In contrast to IL-4, all vaccinated mice produced high levels of IL-2, and we observed no significant differences in IL-2 expression between protein- and DNA-vaccinated mice. Previously, using protein vaccines and live HSV-1 (KOS) immunization, we found that increased expression of IL-2 in the eye correlated with decreased HSV-1 replication in the eye and death. ^{27 28} More recently, our experiments with IL-2–, IL-4–, STAT4-, and STAT6-deficient mice revealed a functional relationship, ^{62 63} in that HSV-1 replicated more in the eyes of IL-2– and STAT4-deficient mice than in IL-4– and STAT6-deficient mice. Similarly, it has been shown that greater efficacy of a gD vaccine against genital herpes in women than in men is due to the higher Th1 (i.e., IL-2, IFN-γ) response in women. ³⁴ Thus, our finding, that splenocytes of mice vaccinated with either DNA or protein produced enhanced levels of IL-2 but not IL-4, suggests that the presence of IL-2 correlates with vaccine efficacy. 

We also found that mice immunized with a DNA cocktail produced higher levels of IL-12 and IFN-γ than mice immunized with a protein cocktail, suggesting that IL-12 and IFN-γ may be involved in enhancing the efficacy of DNA vaccines over protein vaccines. Similarly, it has been shown that immunization of mice with CpG oligodeoxynucleotide confers protection against malaria infection by inducing higher levels of IL-12 and IFN-γ. ⁶⁷ IL-12 is a regulatory cytokine produced by activated monocytes, macrophages, neutrophils, dendritic cells, and B cells, but not T cells. ^{68 69} IL-12 may enhance the Th1 response by promoting the differentiation of Th0 to Th1 cells. ^{70 71} Thus, IL-12 may act as a cusp between the innate and the adaptive immune responses. IFN-γ is a cytokine secreted by activated T cells and NK cells. ^{72 73} The IFN-γ antiviral defense mechanism occurs very early during the course of infection, by interfering with the early steps of virus invasion and replication. ^{74 75 76 77} Consequently, our results suggest that DNA vaccine induces a rapid antimicrobial host defense by stimulating innate immune responses, in addition to inducing strong cellular immune responses. ⁷⁸  

In this study we have shown positive correlations between faster viral clearance, decreased intraocular viral titers, and increased IFN-γ and IL-12 response in the DNA-vaccinated group compared with the protein-vaccinated groups. Because corneal stroma contains large numbers of resident dendritic cells and macrophages, ^{79 80} increased stimulation of these cells in the cornea after DNA immunization may play a role in the decreased viral replication observed in the eyes of DNA-vaccinated mice compared with protein-vaccinated mice. 
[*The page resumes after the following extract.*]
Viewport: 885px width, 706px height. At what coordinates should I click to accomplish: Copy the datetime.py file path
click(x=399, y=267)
Our results also showed that inclusion of DNA in an immunization regimen, either by primary immunization with DNA followed by a boost with protein or by primary immunization with protein followed by a boost with DNA, enhanced IFN-γ secretion by splenocytes. This result is supported by a recent finding, showing that IFN-γ levels are elevated in mice after DNA immunization against malaria infection. ⁸¹ The production of higher levels of IFN-γ could have been due to higher NK or CTL activities in DNA-immunized mice. 
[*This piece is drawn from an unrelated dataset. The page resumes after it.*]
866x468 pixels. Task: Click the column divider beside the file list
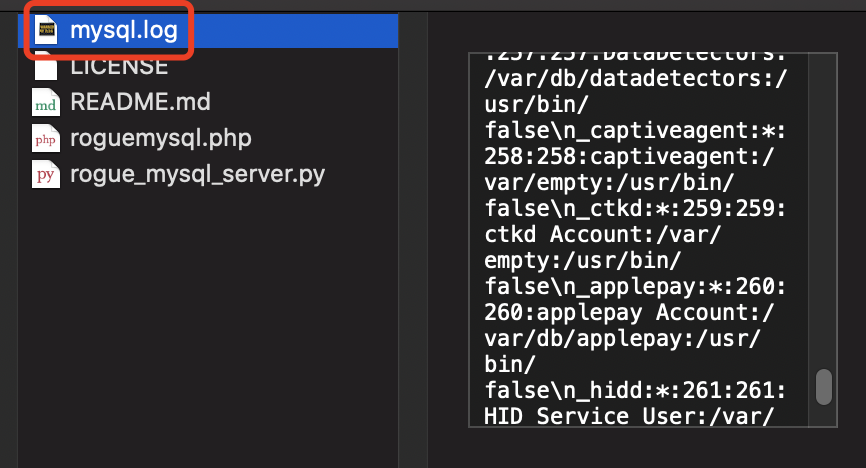click(413, 240)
In summary, a DNA vaccine appeared superior to the corresponding protein vaccine, and multiple immunizations with DNA were superior to a single immunization with DNA followed by a boost with protein or primary injection of protein followed by a booster injection of DNA, both in conferring immunity against HSV-1 and in inducing IL-12 and IFN-γ. Finally, Montanide ISA 720, a new adjuvant recently approved for human use, is at least as effective as Freund’s adjuvant, and, in protecting against blepharitis, is superior to Freund’s adjuvant. 

 

The authors thank Vical, Inc. (San Diego, CA) for the gift of the VR-1055 vector and SEPPIC Inc. (Paris, France) for the gift of Montanide ISA 720.